Rarely is anyone in a family law matter completely satisfied with all of the terms in the MSA. This is because a settlement is only reached if both parties compromise, and that means that no party got everything that they wanted. Although the parties who have entered into a settlement agreement at mediation may want to change their minds, the Texas Legislature has included a special provision in the Texas Family Code providing that once an MSA containing certain language is signed by the parties and mediator, it is irrevocable.⁹ “Irrevocable” means that absent specific circumstances,¹⁰ the MSA will become the judgment in the case, even if one side or the other decides to change their mind or allege a mistake when the agreement was signed.

How Does a Mediated Settlement Agreement Becomes a Final Order? Reaching an agreement and signing an MSA at mediation does not mean that the case is over. In nearly every case, it is followed by a lengthy final order that includes every term in the MSA. The language required by the Texas Family Code still has to be drafted, reviewed, and signed by the parties and the judge. If the parties cannot agree on the language in the final order, the MSA will not be revoked or changed. Instead, the parties will need to go to court and ask the judge to decide how the terms of the MSA should be expressed in a final order.

Since subsequent arguments concerning the terms of the final order can be time consuming, clients should ask their lawyers, if they have one, to explain all the requirements for a final order in their case before going into mediation. This will avoid surprises when the MSA does not explicitly include everything a final order requires. If one or both of the parties has a lawyer, to avoid arguments after mediation about the order language, part of the final order can be drafted and agreed to during mediation and included in a much longer MSA that leaves no doubt about what the parties agreed to.

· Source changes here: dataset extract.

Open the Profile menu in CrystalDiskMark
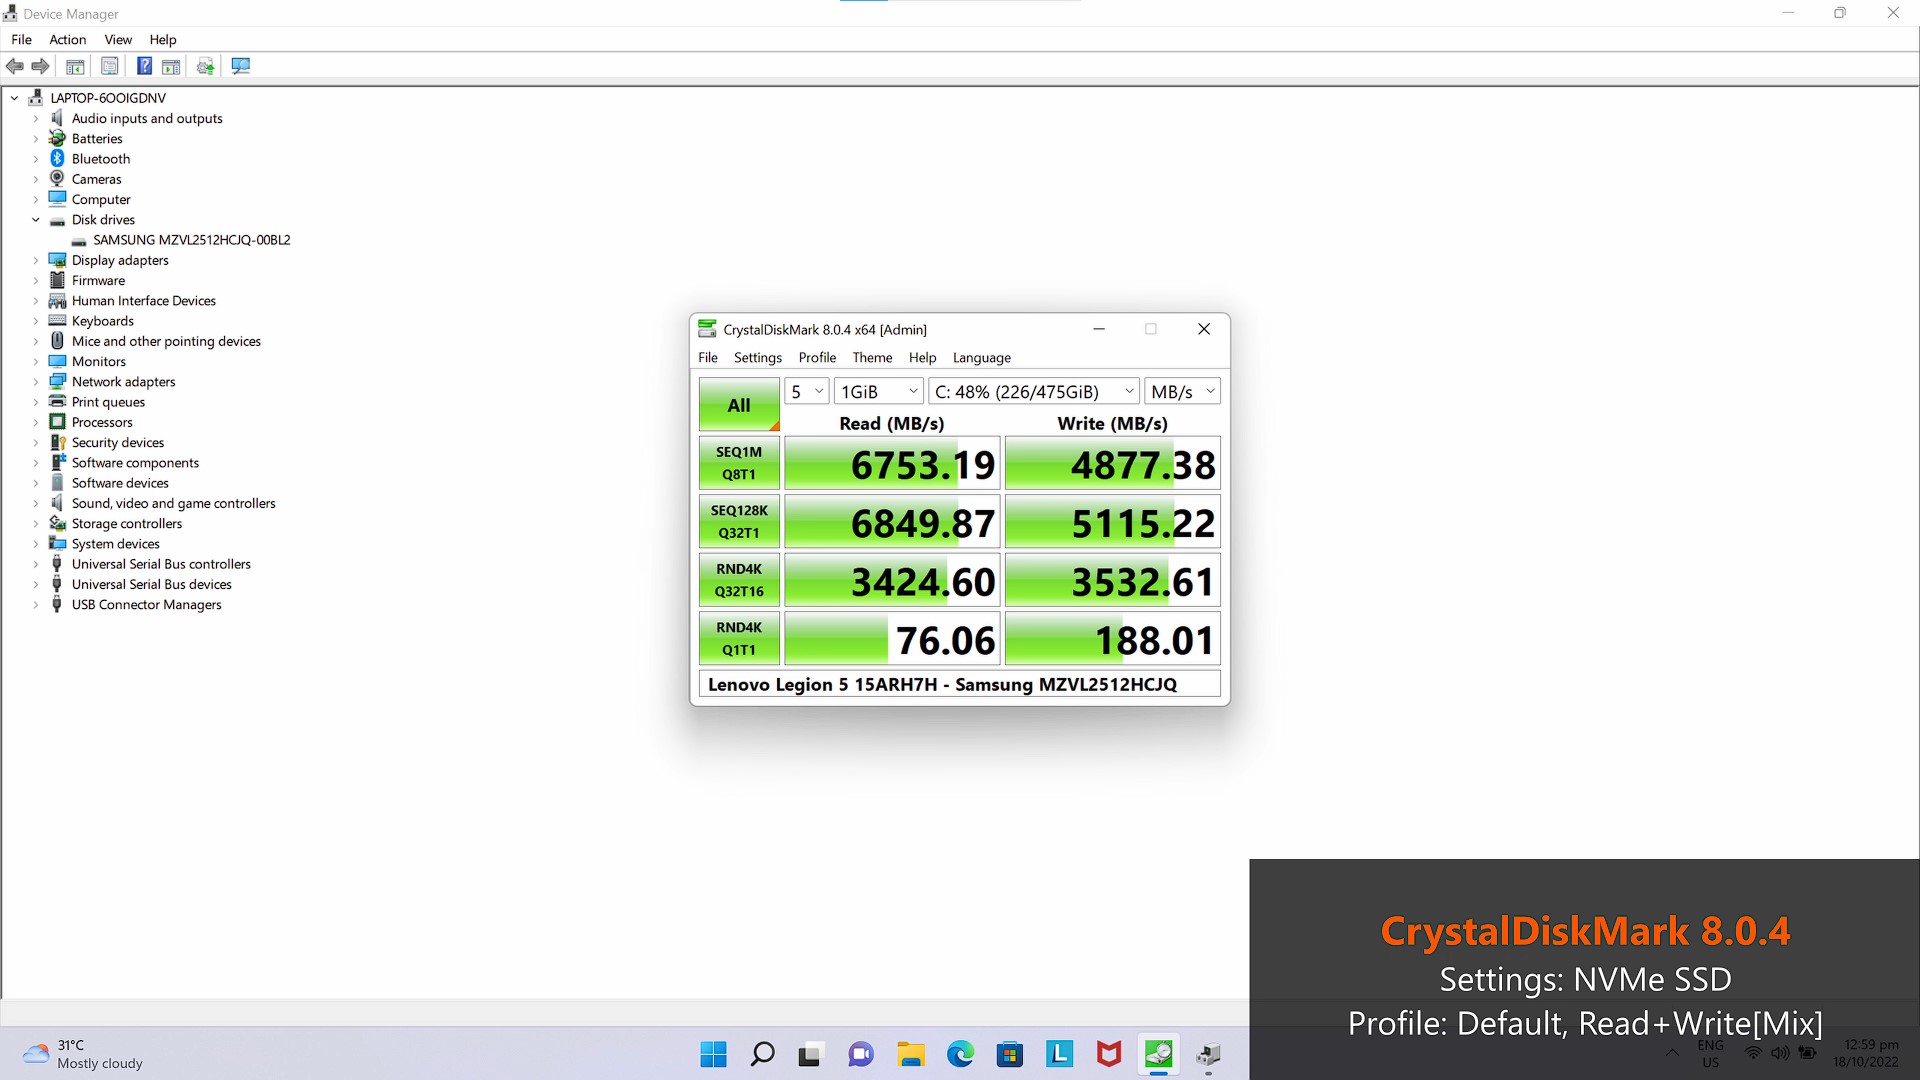 pos(815,357)
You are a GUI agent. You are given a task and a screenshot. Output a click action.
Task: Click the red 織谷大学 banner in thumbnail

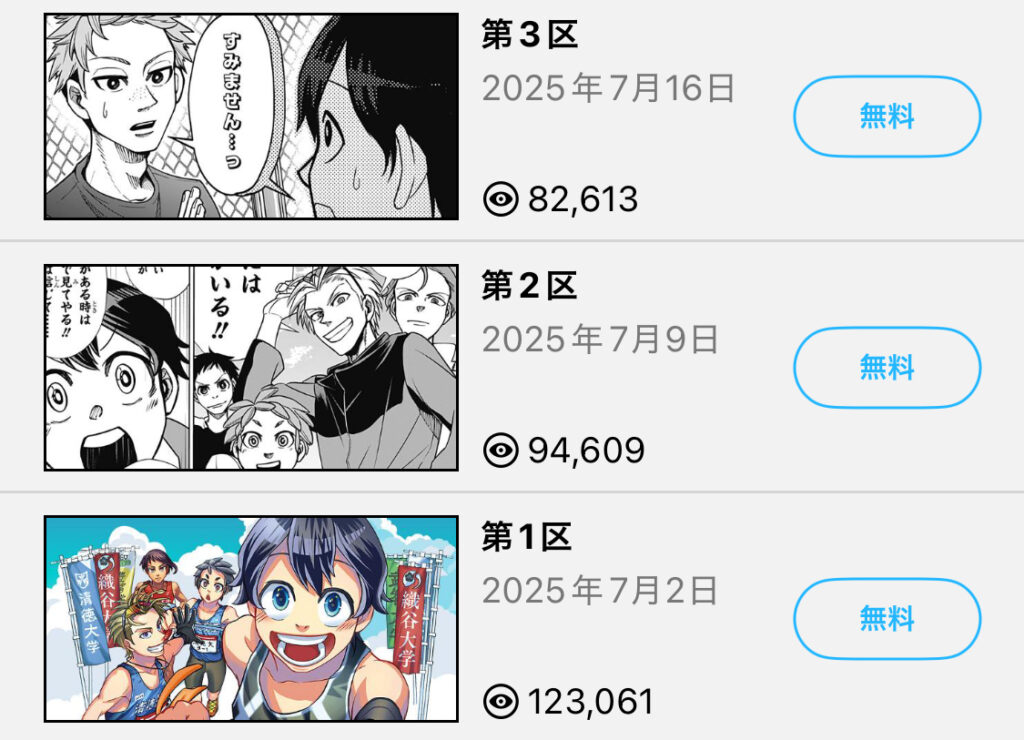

Mediation has proven to be an effective way to efficiently resolve family law cases without having to incur the time and expense of preparing for and going to trial. It works best when the parties are prepared. Each party should decide in advance what issues matter the most to them to try to avoid fighting about things that don’t really matter. The parties should know what the Texas Family Code requires in a final order so they are not surprised that the final order is so much longer and more detailed than the agreements set out in the MSA. With that kind of preparation and an understanding of the process, mediation can be an effective way to reach a final resolution and end the conflict so that the parties can move forward.

Sources ¹ Tex. Civ. Prac. & Rem. Code Ann. § 154.002. ² Tex. Civ. Prac. Rem. & Code Ann. § 154.003. ³ Tex. Civ. Prac. Rem. & Code Ann. § 154.051–154.055. ⁴ Tex. Fam. Code Ann. § 6.602 and § 153.0071. ⁵ Tex. Civ. Prac. & Rem. Code Ann. § 154.053. See Tex. Fam. Code Ann. § 261.101, § 107.007(b), 153.0071(g); Tex. Civ. Prac. Rem. Code § 154.073(f); Tex. Hum. Res. Code Ann. § 48.051(a)–(c). ⁷ Tex. Civ. Prac. & Rem. Code Ann. § 154.073. See Tex. Fam. Code Ann. § 6.602(d), § 107.007(b), 153.0071(e)(1), (f). ⁹ Tex. Fam. Code Ann. § 153.0071(d). ¹⁰ See Tex. Fam. Code Ann. § 153.0071(e)(1).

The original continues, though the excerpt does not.